━━ Material provided ━━
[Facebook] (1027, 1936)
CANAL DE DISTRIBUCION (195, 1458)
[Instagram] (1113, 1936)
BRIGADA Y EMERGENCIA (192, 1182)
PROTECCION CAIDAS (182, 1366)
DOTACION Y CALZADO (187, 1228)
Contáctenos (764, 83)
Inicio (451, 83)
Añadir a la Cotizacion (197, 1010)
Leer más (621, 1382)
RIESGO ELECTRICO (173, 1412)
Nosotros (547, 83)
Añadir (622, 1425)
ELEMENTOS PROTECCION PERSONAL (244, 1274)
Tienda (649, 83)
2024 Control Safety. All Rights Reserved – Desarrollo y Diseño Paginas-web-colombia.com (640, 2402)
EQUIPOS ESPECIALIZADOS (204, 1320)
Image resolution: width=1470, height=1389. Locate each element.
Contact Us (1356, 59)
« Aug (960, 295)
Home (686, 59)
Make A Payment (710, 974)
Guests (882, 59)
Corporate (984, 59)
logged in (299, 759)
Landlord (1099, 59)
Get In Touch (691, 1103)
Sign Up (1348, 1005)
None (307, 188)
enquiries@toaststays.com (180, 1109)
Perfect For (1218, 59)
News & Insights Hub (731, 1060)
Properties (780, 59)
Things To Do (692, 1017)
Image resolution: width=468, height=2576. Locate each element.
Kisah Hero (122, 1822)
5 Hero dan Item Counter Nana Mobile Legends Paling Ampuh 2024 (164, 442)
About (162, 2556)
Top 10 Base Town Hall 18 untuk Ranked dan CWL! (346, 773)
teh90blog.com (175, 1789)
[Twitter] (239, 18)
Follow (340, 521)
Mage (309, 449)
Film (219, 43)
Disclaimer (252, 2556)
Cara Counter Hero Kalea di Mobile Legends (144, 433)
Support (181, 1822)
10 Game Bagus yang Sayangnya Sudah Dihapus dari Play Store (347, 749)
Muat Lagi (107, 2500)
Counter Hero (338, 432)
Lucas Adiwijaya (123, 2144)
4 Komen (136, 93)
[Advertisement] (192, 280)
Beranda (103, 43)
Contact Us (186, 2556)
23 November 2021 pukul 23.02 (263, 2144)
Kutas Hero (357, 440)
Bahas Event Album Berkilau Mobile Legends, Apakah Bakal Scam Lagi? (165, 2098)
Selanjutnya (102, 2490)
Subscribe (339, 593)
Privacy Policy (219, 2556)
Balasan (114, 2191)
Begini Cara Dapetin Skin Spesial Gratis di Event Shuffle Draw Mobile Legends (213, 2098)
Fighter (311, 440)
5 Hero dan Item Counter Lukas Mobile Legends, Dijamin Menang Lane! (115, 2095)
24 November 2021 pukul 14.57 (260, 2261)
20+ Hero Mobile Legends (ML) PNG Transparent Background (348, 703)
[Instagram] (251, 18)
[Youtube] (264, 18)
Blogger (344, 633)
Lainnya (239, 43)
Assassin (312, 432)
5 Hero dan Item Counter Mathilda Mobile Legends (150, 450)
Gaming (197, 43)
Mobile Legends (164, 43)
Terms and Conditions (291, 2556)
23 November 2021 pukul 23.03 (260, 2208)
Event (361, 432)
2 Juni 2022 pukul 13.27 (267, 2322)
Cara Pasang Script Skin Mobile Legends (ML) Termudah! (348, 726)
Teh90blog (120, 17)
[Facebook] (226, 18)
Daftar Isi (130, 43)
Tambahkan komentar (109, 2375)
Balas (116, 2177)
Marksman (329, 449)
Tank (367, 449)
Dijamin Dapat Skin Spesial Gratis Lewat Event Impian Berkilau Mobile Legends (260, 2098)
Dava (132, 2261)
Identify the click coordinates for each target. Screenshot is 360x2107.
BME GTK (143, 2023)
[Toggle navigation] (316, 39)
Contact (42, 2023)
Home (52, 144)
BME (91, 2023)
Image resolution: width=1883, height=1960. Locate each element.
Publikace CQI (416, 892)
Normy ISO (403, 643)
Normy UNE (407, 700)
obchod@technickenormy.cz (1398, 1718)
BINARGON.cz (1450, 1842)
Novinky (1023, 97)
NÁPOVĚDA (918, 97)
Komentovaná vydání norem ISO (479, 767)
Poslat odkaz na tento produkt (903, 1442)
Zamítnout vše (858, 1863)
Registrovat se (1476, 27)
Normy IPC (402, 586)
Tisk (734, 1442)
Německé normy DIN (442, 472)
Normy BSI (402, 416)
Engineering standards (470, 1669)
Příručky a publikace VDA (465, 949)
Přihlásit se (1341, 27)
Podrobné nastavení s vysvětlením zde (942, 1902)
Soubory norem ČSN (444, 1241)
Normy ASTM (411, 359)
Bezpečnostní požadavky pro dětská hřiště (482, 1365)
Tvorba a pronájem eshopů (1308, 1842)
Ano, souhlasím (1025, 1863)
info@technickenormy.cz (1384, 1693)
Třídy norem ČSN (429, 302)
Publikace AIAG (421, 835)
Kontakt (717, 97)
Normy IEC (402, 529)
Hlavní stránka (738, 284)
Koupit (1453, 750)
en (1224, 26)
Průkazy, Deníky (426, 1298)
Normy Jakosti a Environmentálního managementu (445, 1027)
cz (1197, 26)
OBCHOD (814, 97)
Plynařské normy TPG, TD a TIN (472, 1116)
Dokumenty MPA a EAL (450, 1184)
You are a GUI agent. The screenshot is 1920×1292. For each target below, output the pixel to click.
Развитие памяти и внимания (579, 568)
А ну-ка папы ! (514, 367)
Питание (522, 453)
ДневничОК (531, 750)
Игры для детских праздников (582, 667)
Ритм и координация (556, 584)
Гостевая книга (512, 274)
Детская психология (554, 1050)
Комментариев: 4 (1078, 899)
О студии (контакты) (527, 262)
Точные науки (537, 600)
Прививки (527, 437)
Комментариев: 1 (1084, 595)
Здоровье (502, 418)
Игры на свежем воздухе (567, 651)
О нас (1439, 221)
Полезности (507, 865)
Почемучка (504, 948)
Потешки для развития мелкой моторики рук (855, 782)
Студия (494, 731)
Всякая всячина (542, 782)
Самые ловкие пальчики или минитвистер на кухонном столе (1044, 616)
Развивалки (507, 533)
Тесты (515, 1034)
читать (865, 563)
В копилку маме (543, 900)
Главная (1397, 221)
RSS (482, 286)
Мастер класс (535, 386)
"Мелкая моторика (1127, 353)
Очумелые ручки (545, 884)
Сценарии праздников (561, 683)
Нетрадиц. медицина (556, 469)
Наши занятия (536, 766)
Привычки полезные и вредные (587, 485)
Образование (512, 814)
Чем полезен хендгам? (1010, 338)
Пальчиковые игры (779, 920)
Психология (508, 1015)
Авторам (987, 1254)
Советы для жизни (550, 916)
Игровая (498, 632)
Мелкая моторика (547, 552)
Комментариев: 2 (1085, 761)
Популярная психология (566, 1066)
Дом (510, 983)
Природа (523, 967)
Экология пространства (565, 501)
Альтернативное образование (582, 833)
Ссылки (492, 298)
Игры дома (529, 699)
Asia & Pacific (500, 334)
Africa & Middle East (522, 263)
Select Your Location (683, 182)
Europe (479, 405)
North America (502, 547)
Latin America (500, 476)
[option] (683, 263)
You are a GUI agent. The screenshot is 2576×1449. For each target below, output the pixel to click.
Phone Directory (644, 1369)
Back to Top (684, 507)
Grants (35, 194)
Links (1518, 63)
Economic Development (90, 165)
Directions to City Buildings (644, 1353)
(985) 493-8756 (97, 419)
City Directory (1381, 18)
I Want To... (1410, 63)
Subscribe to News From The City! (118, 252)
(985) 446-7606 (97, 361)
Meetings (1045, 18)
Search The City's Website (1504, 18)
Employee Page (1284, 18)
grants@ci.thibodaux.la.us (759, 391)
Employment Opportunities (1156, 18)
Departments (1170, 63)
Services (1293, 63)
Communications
━━━
**Description of the task:** Top to bottom, transcribe every line above exactly.

**Result for this task:**
[Facebook] (1027, 1936)
CANAL DE DISTRIBUCION (195, 1458)
[Instagram] (1113, 1936)
BRIGADA Y EMERGENCIA (192, 1182)
PROTECCION CAIDAS (182, 1366)
DOTACION Y CALZADO (187, 1228)
Contáctenos (764, 83)
Inicio (451, 83)
Añadir a la Cotizacion (197, 1010)
Leer más (621, 1382)
RIESGO ELECTRICO (173, 1412)
Nosotros (547, 83)
Añadir (622, 1425)
ELEMENTOS PROTECCION PERSONAL (244, 1274)
Tienda (649, 83)
2024 Control Safety. All Rights Reserved – Desarrollo y Diseño Paginas-web-colombia.com (640, 2402)
EQUIPOS ESPECIALIZADOS (204, 1320)
Image resolution: width=1470, height=1389. Locate each element.
Contact Us (1356, 59)
« Aug (960, 295)
Home (686, 59)
Make A Payment (710, 974)
Guests (882, 59)
Corporate (984, 59)
logged in (299, 759)
Landlord (1099, 59)
Get In Touch (691, 1103)
Sign Up (1348, 1005)
None (307, 188)
enquiries@toaststays.com (180, 1109)
Perfect For (1218, 59)
News & Insights Hub (731, 1060)
Properties (780, 59)
Things To Do (692, 1017)
Image resolution: width=468, height=2576. Locate each element.
Kisah Hero (122, 1822)
5 Hero dan Item Counter Nana Mobile Legends Paling Ampuh 2024 (164, 442)
About (162, 2556)
Top 10 Base Town Hall 18 untuk Ranked dan CWL! (346, 773)
teh90blog.com (175, 1789)
[Twitter] (239, 18)
Follow (340, 521)
Mage (309, 449)
Film (219, 43)
Disclaimer (252, 2556)
Cara Counter Hero Kalea di Mobile Legends (144, 433)
Support (181, 1822)
10 Game Bagus yang Sayangnya Sudah Dihapus dari Play Store (347, 749)
Muat Lagi (107, 2500)
Counter Hero (338, 432)
Lucas Adiwijaya (123, 2144)
4 Komen (136, 93)
[Advertisement] (192, 280)
Beranda (103, 43)
Contact Us (186, 2556)
23 November 2021 pukul 23.02 (263, 2144)
Kutas Hero (357, 440)
Bahas Event Album Berkilau Mobile Legends, Apakah Bakal Scam Lagi? (165, 2098)
Selanjutnya (102, 2490)
Subscribe (339, 593)
Privacy Policy (219, 2556)
Balasan (114, 2191)
Begini Cara Dapetin Skin Spesial Gratis di Event Shuffle Draw Mobile Legends (213, 2098)
Fighter (311, 440)
5 Hero dan Item Counter Lukas Mobile Legends, Dijamin Menang Lane! (115, 2095)
24 November 2021 pukul 14.57 (260, 2261)
20+ Hero Mobile Legends (ML) PNG Transparent Background (348, 703)
[Instagram] (251, 18)
[Youtube] (264, 18)
Blogger (344, 633)
Lainnya (239, 43)
Assassin (312, 432)
5 Hero dan Item Counter Mathilda Mobile Legends (150, 450)
Gaming (197, 43)
Mobile Legends (164, 43)
Terms and Conditions (291, 2556)
23 November 2021 pukul 23.03 (260, 2208)
Event (361, 432)
2 Juni 2022 pukul 13.27 (267, 2322)
Cara Pasang Script Skin Mobile Legends (ML) Termudah! (348, 726)
Teh90blog (120, 17)
[Facebook] (226, 18)
Daftar Isi (130, 43)
Tambahkan komentar (109, 2375)
Balas (116, 2177)
Marksman (329, 449)
Tank (367, 449)
Dijamin Dapat Skin Spesial Gratis Lewat Event Impian Berkilau Mobile Legends (260, 2098)
Dava (132, 2261)
Identify the click coordinates for each target. Screenshot is 360x2107.
BME GTK (143, 2023)
[Toggle navigation] (316, 39)
Contact (42, 2023)
Home (52, 144)
BME (91, 2023)
Image resolution: width=1883, height=1960. Locate each element.
Publikace CQI (416, 892)
Normy ISO (403, 643)
Normy UNE (407, 700)
obchod@technickenormy.cz (1398, 1718)
BINARGON.cz (1450, 1842)
Novinky (1023, 97)
NÁPOVĚDA (918, 97)
Komentovaná vydání norem ISO (479, 767)
Poslat odkaz na tento produkt (903, 1442)
Zamítnout vše (858, 1863)
Registrovat se (1476, 27)
Normy IPC (402, 586)
Tisk (734, 1442)
Německé normy DIN (442, 472)
Normy BSI (402, 416)
Engineering standards (470, 1669)
Příručky a publikace VDA (465, 949)
Přihlásit se (1341, 27)
Podrobné nastavení s vysvětlením zde (942, 1902)
Soubory norem ČSN (444, 1241)
Normy ASTM (411, 359)
Bezpečnostní požadavky pro dětská hřiště (482, 1365)
Tvorba a pronájem eshopů (1308, 1842)
Ano, souhlasím (1025, 1863)
info@technickenormy.cz (1384, 1693)
Třídy norem ČSN (429, 302)
Publikace AIAG (421, 835)
Kontakt (717, 97)
Normy IEC (402, 529)
Hlavní stránka (738, 284)
Koupit (1453, 750)
en (1224, 26)
Průkazy, Deníky (426, 1298)
Normy Jakosti a Environmentálního managementu (445, 1027)
cz (1197, 26)
OBCHOD (814, 97)
Plynařské normy TPG, TD a TIN (472, 1116)
Dokumenty MPA a EAL (450, 1184)
You are a GUI agent. The screenshot is 1920×1292. For each target below, output the pixel to click.
Развитие памяти и внимания (579, 568)
А ну-ка папы ! (514, 367)
Питание (522, 453)
ДневничОК (531, 750)
Игры для детских праздников (582, 667)
Ритм и координация (556, 584)
Гостевая книга (512, 274)
Детская психология (554, 1050)
Комментариев: 4 (1078, 899)
О студии (контакты) (527, 262)
Точные науки (537, 600)
Прививки (527, 437)
Комментариев: 1 (1084, 595)
Здоровье (502, 418)
Игры на свежем воздухе (567, 651)
О нас (1439, 221)
Полезности (507, 865)
Почемучка (504, 948)
Потешки для развития мелкой моторики рук (855, 782)
Студия (494, 731)
Всякая всячина (542, 782)
Самые ловкие пальчики или минитвистер на кухонном столе (1044, 616)
Развивалки (507, 533)
Тесты (515, 1034)
читать (865, 563)
В копилку маме (543, 900)
Главная (1397, 221)
RSS (482, 286)
Мастер класс (535, 386)
"Мелкая моторика (1127, 353)
Очумелые ручки (545, 884)
Сценарии праздников (561, 683)
Нетрадиц. медицина (556, 469)
Наши занятия (536, 766)
Привычки полезные и вредные (587, 485)
Образование (512, 814)
Чем полезен хендгам? (1010, 338)
Пальчиковые игры (779, 920)
Психология (508, 1015)
Авторам (987, 1254)
Советы для жизни (550, 916)
Игровая (498, 632)
Мелкая моторика (547, 552)
Комментариев: 2 (1085, 761)
Популярная психология (566, 1066)
Дом (510, 983)
Природа (523, 967)
Экология пространства (565, 501)
Альтернативное образование (582, 833)
Ссылки (492, 298)
Игры дома (529, 699)
Asia & Pacific (500, 334)
Africa & Middle East (522, 263)
Select Your Location (683, 182)
Europe (479, 405)
North America (502, 547)
Latin America (500, 476)
[option] (683, 263)
You are a GUI agent. The screenshot is 2576×1449. For each target below, output the pixel to click.
Phone Directory (644, 1369)
Back to Top (684, 507)
Grants (35, 194)
Links (1518, 63)
Economic Development (90, 165)
Directions to City Buildings (644, 1353)
(985) 493-8756 (97, 419)
City Directory (1381, 18)
I Want To... (1410, 63)
Subscribe to News From The City! (118, 252)
(985) 446-7606 (97, 361)
Meetings (1045, 18)
Search The City's Website (1504, 18)
Employee Page (1284, 18)
grants@ci.thibodaux.la.us (759, 391)
Employment Opportunities (1156, 18)
Departments (1170, 63)
Services (1293, 63)
Communications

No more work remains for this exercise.